Studio album by the Decemberists
- Released: May 21, 2002
- Recorded: January – February 2002
- Genres: Indie rock, indie folk
- Length: 49:59
- Label: Hush
- Producer: The Decemberists

The Decemberists chronology
| 5 Songs (2001) | Castaways and Cutouts (2002) | Her Majesty the Decemberists (2003) |

= Castaways and Cutouts =

Castaways and Cutouts is the first full-length album by the Decemberists, originally released on May 21, 2002, on Hush Records and reissued on May 6, 2003, on Kill Rock Stars. The album's title is taken from a lyric of the song "California One/Youth and Beauty Brigade".

The album cover was designed by the Portland artist Carson Ellis, the long-time girlfriend (now wife) of frontman Colin Meloy. She has created artwork for each of the band's albums.

== Reception ==

Castaways and Cutouts received mostly positive reviews. The album ranked number 89 on Under the Radar's Top 200 Albums of the 2000s and number 96 on Pitchforks The 100 Best Albums of 2000–2004.

Professional ratings
Review scores
| Source | Rating |
| AllMusic | Star |
| The Boston Phoenix | Star Half star |
| Pitchfork | 8.1/10 |
| Tiny Mix Tapes | 5/5 |

==Track listing==
All songs written by Colin Meloy.

| No. | Title | Length |
|---|---|---|
| 1. | "Leslie Anne Levine" | 4:13 |
| 2. | "Here I Dreamt I Was an Architect" | 4:29 |
| 3. | "July, July!" | 2:53 |
| 4. | "A Cautionary Song" | 3:09 |
| 5. | "Odalisque" | 5:21 |
| 6. | "Cocoon" | 6:49 |
| 7. | "Grace Cathedral Hill" | 4:29 |
| 8. | "The Legionnaire's Lament" | 4:45 |
| 9. | "Clementine" | 4:07 |
| 10. | "California One/Youth and Beauty Brigade" | 9:51 |
| Total length: |  | 49:59 |

==Personnel==
According to the liner notes of Castaways and Cutouts.

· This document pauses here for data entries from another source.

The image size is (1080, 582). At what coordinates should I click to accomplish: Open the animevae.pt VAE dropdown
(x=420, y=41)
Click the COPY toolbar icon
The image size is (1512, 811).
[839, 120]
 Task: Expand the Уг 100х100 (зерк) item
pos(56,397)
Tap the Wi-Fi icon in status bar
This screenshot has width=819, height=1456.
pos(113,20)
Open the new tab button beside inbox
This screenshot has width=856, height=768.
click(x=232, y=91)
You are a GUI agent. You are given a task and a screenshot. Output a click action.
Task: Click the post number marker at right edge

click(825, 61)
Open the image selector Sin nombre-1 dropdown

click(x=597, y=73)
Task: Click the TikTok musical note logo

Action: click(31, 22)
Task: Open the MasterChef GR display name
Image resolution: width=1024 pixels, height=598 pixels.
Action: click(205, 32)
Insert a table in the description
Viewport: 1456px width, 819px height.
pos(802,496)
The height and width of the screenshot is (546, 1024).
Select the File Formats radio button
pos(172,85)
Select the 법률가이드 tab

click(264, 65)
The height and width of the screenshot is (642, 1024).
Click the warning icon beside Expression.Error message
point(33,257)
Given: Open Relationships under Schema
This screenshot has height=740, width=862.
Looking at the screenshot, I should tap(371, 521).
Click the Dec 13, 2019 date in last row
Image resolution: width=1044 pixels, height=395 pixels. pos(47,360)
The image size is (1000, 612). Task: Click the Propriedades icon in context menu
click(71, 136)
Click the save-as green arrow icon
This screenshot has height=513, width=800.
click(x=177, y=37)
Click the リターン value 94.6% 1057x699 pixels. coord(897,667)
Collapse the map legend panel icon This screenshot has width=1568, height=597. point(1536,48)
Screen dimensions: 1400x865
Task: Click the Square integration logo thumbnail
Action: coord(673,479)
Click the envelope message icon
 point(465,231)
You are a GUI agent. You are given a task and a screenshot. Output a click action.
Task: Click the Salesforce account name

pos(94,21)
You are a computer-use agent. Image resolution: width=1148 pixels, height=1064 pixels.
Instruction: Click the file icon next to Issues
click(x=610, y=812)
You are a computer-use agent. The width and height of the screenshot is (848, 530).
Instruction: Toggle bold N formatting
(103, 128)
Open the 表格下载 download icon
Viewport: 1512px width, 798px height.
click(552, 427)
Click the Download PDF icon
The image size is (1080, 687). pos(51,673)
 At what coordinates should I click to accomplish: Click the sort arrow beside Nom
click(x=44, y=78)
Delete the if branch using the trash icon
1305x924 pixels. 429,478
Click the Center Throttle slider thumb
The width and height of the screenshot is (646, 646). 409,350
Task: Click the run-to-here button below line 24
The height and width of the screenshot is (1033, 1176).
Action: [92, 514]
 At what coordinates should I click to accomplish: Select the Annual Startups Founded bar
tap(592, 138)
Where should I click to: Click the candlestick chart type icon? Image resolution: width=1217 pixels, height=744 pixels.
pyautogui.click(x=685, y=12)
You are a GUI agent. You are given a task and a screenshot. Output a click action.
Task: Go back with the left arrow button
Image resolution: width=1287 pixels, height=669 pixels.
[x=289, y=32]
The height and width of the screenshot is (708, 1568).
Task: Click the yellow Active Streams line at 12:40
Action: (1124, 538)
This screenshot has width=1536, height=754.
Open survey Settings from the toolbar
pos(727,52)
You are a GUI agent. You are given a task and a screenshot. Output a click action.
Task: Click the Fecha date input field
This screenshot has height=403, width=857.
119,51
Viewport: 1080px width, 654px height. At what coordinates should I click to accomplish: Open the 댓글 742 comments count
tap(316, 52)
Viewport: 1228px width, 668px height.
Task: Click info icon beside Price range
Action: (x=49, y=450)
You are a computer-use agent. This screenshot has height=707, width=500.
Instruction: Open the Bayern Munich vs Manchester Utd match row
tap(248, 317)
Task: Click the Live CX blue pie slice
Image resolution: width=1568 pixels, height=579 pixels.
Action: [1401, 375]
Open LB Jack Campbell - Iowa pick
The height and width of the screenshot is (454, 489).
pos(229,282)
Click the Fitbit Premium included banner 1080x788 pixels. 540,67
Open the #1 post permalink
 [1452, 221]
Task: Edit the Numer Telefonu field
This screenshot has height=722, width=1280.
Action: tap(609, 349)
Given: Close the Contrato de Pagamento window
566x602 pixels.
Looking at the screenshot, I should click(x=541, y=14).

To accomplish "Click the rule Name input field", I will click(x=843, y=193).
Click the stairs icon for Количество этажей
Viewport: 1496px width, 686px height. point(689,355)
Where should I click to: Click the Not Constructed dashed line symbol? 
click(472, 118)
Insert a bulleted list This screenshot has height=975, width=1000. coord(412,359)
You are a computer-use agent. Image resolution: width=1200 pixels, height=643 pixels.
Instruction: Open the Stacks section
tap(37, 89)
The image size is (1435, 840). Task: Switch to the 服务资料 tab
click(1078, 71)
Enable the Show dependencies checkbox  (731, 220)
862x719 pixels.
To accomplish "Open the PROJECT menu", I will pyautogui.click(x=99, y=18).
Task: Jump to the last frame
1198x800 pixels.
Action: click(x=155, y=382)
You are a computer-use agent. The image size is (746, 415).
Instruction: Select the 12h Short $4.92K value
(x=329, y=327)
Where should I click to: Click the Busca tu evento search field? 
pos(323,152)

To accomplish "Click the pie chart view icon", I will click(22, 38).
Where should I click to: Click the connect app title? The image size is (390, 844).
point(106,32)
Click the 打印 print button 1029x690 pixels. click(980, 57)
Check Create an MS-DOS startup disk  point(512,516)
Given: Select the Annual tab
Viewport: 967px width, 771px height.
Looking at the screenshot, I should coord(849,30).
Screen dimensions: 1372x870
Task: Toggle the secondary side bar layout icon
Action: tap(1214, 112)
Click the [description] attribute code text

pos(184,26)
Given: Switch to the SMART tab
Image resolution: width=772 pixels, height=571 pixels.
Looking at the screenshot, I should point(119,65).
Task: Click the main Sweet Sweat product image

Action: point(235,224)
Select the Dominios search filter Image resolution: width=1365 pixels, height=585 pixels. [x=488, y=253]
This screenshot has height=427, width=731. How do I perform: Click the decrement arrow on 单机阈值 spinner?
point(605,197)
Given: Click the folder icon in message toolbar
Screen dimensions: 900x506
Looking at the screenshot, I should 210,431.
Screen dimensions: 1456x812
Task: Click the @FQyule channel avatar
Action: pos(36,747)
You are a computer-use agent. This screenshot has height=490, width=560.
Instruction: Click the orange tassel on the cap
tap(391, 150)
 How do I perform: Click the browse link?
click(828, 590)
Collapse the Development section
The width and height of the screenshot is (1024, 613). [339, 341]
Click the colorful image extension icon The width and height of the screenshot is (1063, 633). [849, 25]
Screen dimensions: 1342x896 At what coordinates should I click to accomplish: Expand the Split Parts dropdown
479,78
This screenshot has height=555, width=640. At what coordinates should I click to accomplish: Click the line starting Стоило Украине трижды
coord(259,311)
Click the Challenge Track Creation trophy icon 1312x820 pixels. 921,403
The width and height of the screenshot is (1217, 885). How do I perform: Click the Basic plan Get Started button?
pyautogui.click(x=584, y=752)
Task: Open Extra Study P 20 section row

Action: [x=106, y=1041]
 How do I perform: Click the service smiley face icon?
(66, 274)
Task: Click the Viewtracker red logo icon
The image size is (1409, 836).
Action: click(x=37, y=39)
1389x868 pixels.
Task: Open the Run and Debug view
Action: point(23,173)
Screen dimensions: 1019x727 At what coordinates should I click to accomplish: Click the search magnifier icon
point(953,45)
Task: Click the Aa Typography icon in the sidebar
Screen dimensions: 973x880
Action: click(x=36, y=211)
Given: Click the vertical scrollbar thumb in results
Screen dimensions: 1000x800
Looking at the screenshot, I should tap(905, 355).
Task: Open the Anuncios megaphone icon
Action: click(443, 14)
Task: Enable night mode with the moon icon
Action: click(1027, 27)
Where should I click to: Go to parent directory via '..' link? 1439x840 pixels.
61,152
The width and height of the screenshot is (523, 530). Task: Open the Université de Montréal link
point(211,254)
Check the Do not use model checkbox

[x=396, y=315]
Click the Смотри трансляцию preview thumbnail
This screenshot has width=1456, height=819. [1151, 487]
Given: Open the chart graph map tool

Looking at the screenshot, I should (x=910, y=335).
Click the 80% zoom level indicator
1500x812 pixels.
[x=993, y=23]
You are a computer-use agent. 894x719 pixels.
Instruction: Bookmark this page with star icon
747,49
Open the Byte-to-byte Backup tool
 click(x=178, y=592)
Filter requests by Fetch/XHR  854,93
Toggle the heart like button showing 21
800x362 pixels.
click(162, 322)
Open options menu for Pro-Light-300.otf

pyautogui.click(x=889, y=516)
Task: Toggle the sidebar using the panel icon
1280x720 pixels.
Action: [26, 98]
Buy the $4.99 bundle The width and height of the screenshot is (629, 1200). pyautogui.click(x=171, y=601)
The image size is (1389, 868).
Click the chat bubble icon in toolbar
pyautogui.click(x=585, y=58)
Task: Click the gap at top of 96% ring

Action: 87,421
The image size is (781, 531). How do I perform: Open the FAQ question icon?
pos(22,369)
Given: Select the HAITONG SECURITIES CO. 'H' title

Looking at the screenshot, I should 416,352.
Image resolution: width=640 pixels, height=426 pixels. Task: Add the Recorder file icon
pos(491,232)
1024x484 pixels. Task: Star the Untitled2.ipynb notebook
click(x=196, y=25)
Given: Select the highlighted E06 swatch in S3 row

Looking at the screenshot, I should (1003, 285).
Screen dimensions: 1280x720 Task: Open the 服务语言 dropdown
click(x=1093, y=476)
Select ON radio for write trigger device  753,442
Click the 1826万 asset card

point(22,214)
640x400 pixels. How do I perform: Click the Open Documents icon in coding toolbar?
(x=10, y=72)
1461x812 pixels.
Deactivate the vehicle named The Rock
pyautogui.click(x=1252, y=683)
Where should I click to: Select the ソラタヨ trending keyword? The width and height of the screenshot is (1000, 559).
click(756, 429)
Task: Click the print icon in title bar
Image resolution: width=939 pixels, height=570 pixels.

- Colin Meloy – vocals, guitar, percussion
- Chris Funk – guitar, pedal steel, theremin
- Jenny Conlee – Hammond organ, piano, Rhodes piano, accordion
- Nate Query – upright bass
- Ezra Holbrook – drums, percussion, vocals

===Production===
- Produced by The Decemberists
- Recorded by Simon Widdowson
- Mastered by Ryan Foster
- Design by Third Eyebrow (.com)
- Art direction by Colin Meloy and Carson Ellis
- Cover painting and illustrations by Carson Ellis
- Inner-tray photo by Jonathan Gitelson
- Sound clip in "California One/Youth and Beauty Brigade" from Archangel, directed by Guy Maddin.